Retype, without changes or pictures, only the lines that begin at the one containing "Given: Click the NOT REQUIRED KYC badge" and end at the last line of the records that follow.

[Stored entries]

* * * *

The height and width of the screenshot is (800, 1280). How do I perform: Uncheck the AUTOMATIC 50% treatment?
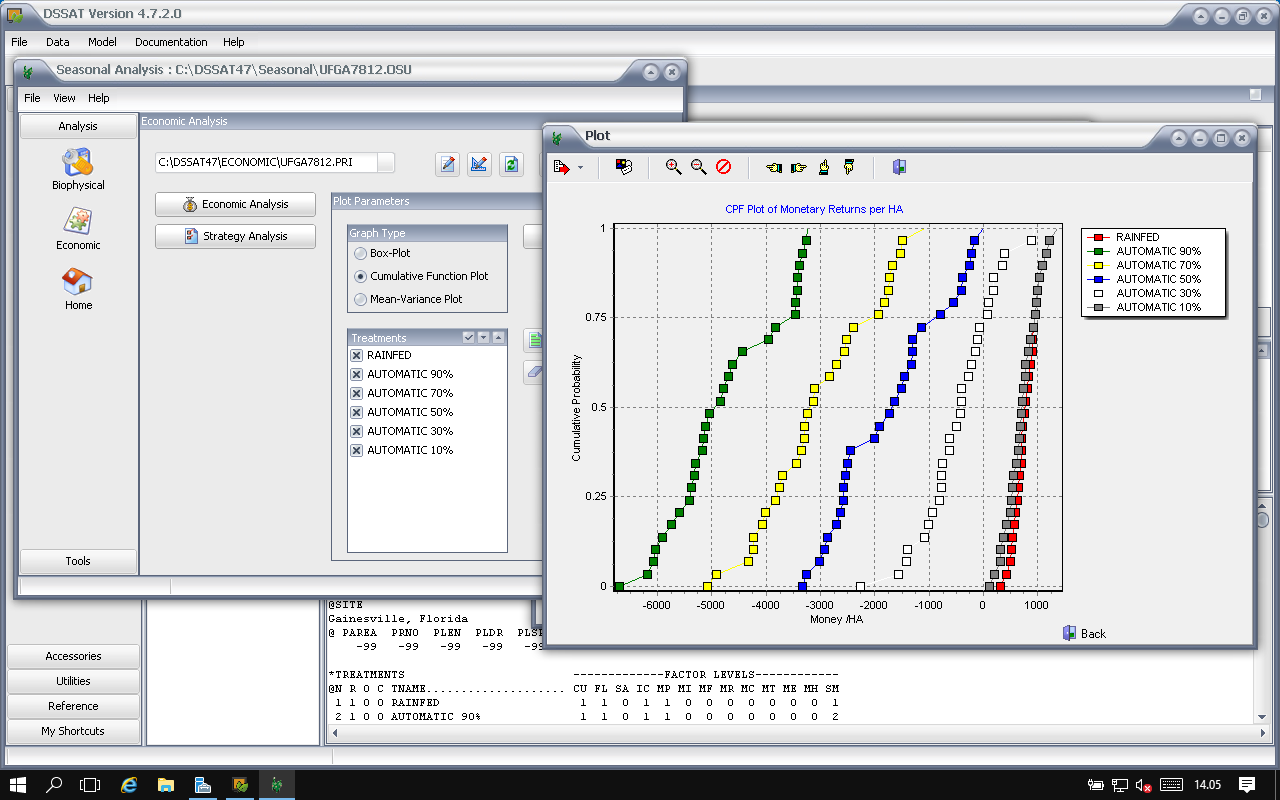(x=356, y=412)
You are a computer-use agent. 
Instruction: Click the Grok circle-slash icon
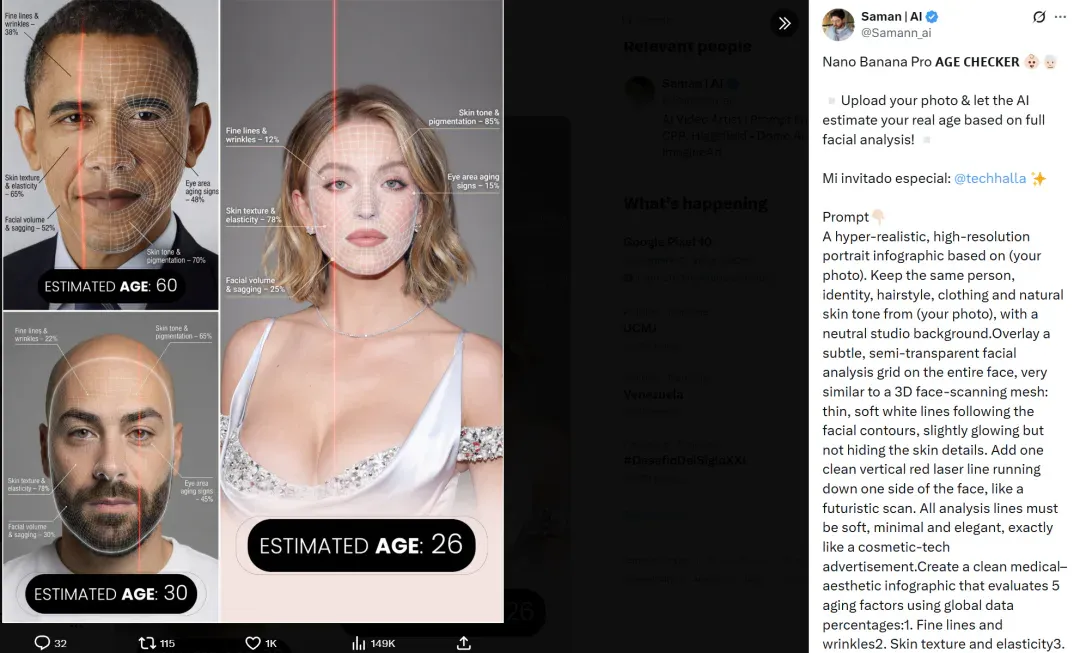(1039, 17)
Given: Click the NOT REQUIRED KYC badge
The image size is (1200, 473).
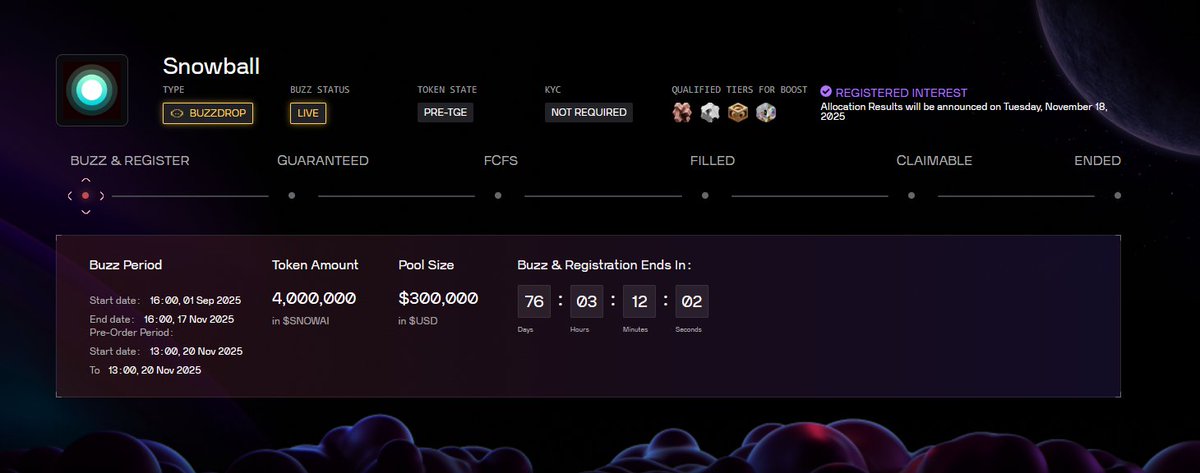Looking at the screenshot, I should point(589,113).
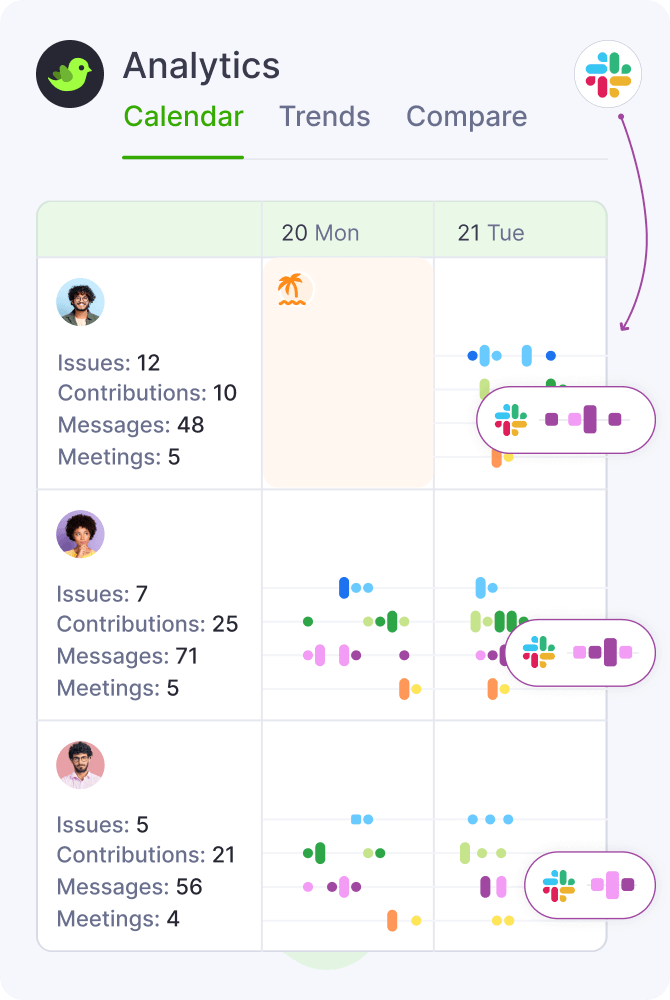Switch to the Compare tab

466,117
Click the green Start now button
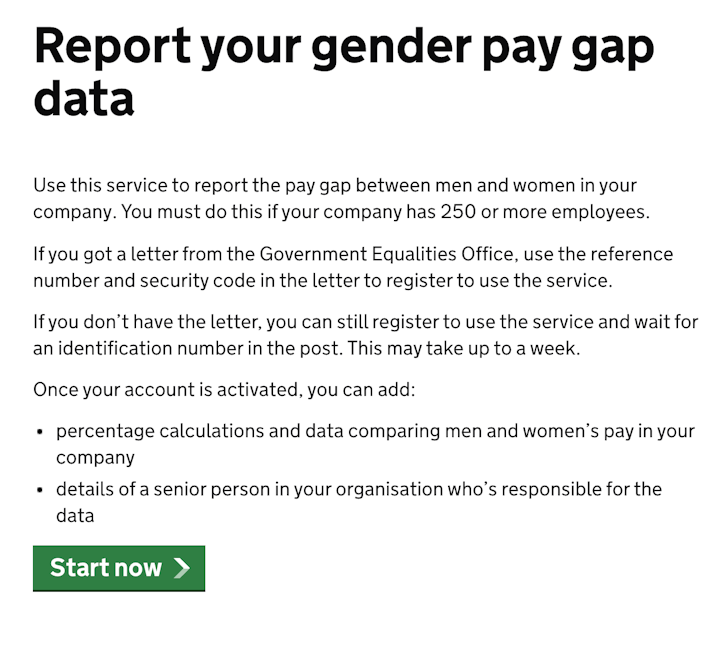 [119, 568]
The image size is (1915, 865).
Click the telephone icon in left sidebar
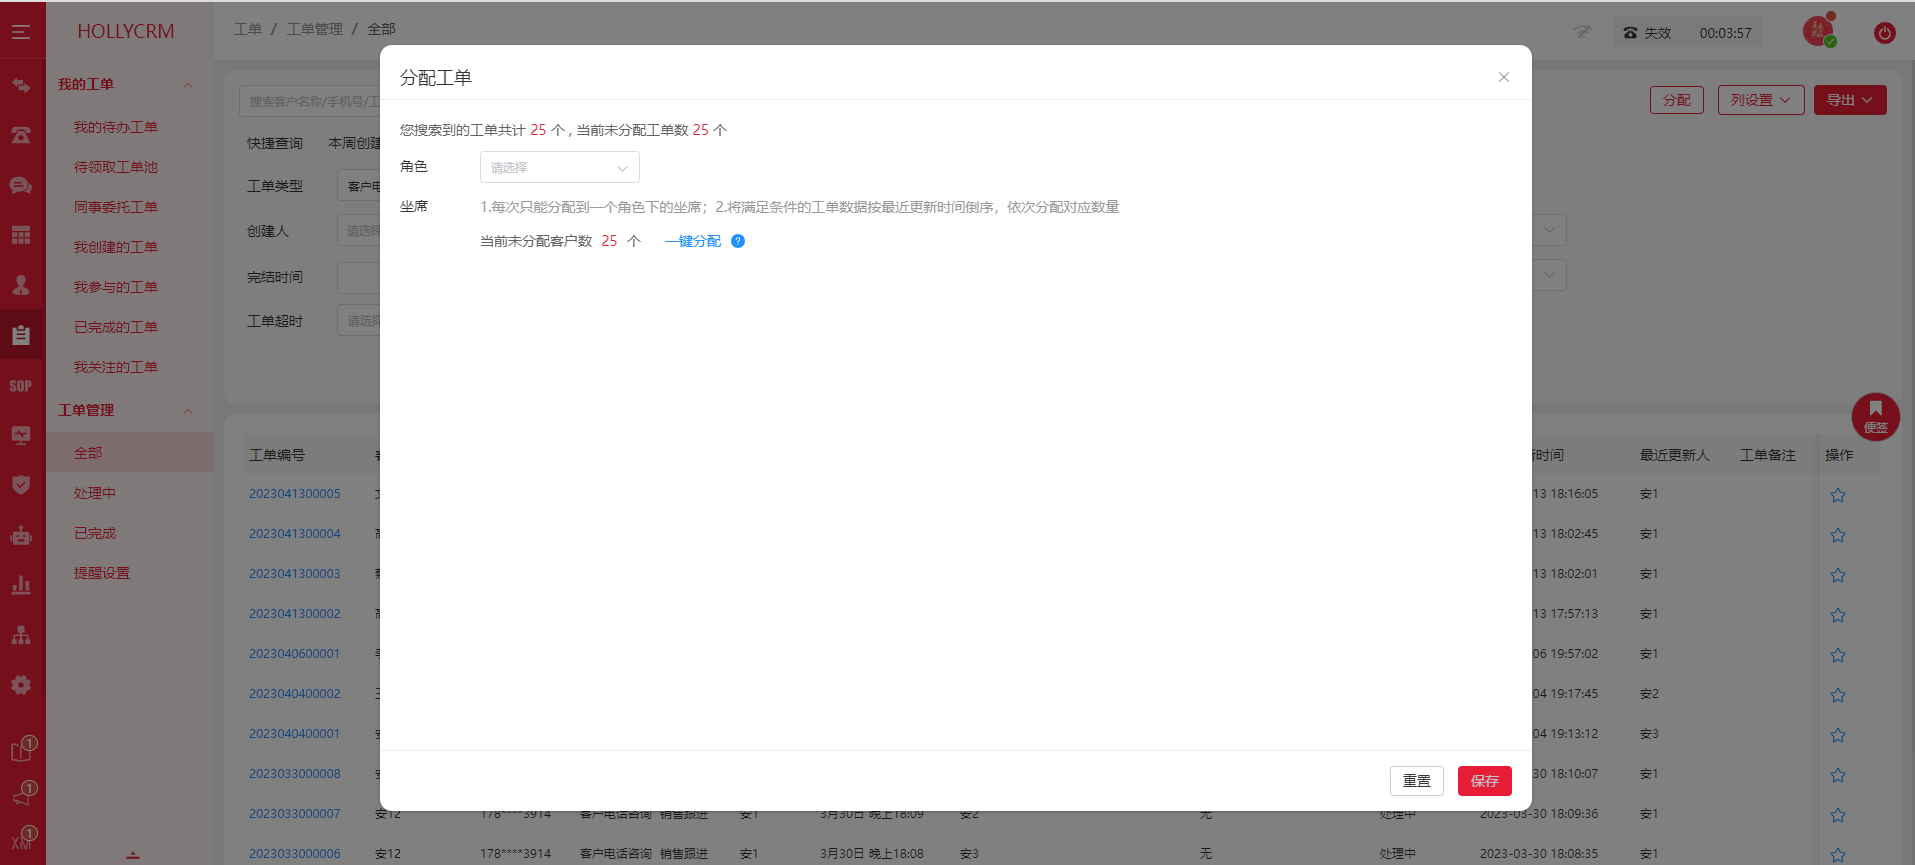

* * * *

▸ WRITTEN ANSWER:
Given: Click the NOT REQUIRED KYC badge
The image size is (1200, 473).
Looking at the screenshot, I should point(589,113).
Switch to the Compare tab

466,117
Click the green Start now button
 [119, 568]
The image size is (1915, 865).
Click the telephone icon in left sidebar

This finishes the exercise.